While Fisher suggests that the Ledger “has no explicit a-priori theory about humans”[66]Fisher, E. (2020). The ledger and the diary: algorithmic knowledge and subjectivity. Continuum, 1-20., the Ledger’s algorithms are programmed by humans — mostly white male humans — and humans have biases, which taken together do form a sort of “a-priori theory” about particular humans, as I’ve already discussed at length. 

From this premise, can we assume the Ledger, or the algorithms that make meaning of it, will guide us toward our best outcomes, or what’s best for a white supremacist capitalist system? Should we consent to the cynical paternalism of Google’s “enlightened” white elites or the superior reasoning of the algorithms they design?

Where schools engage with these technologies — and the mutually beneficial relationships between schools and tech companies are well-established by now — they merely reproduce the same relations of domination that extend from the Archive through the Ledger.
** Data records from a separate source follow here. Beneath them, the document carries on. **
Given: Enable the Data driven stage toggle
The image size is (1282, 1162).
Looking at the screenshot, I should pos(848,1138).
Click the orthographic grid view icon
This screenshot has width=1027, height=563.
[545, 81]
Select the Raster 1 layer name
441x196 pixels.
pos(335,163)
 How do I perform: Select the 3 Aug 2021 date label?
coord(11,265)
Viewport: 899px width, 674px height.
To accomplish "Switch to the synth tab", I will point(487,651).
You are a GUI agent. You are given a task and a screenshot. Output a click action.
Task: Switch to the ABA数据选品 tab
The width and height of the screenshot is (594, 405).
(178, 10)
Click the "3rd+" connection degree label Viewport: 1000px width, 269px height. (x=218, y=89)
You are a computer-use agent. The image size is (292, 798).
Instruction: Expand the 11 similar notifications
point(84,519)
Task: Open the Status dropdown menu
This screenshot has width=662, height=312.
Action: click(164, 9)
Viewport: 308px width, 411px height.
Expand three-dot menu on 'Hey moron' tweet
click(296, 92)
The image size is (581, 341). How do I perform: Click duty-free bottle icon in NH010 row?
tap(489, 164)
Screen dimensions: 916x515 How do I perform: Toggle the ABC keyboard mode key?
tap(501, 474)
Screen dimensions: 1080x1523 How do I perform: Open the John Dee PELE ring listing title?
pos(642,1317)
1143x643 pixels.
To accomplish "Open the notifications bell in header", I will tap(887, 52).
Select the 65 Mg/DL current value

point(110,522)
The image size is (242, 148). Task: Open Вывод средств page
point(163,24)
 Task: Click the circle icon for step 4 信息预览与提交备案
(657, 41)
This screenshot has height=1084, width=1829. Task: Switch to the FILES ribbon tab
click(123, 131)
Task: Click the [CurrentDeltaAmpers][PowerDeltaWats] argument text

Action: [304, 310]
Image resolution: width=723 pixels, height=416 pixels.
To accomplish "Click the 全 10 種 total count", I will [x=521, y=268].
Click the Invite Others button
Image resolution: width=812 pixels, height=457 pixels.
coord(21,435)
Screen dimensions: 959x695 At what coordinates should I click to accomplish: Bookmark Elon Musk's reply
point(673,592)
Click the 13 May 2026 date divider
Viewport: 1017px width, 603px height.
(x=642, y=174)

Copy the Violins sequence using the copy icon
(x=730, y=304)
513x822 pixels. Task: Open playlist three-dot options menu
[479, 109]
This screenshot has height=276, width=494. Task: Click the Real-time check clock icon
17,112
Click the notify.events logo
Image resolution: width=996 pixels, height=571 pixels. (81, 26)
This is a change in tactics, not in purpose, which has remained consistent: the subordination of student labor — now encompassing nearly every action taken in physical and digital space — to the accumulation of capital, and the mitigation of any risk to economic growth or state dominance.


a From here forward, the term “Ledger” refers to the actual digital archive possessed and operationalized by Google and other tech companies, while The Selfish Ledger will refer to Foster’s video.

b Breonna Taylor, Willie McCoy, Rayshard Brooks, Kisha Michael, Marquintan Sandlin, and Aiyana Jones were all killed by police while asleep.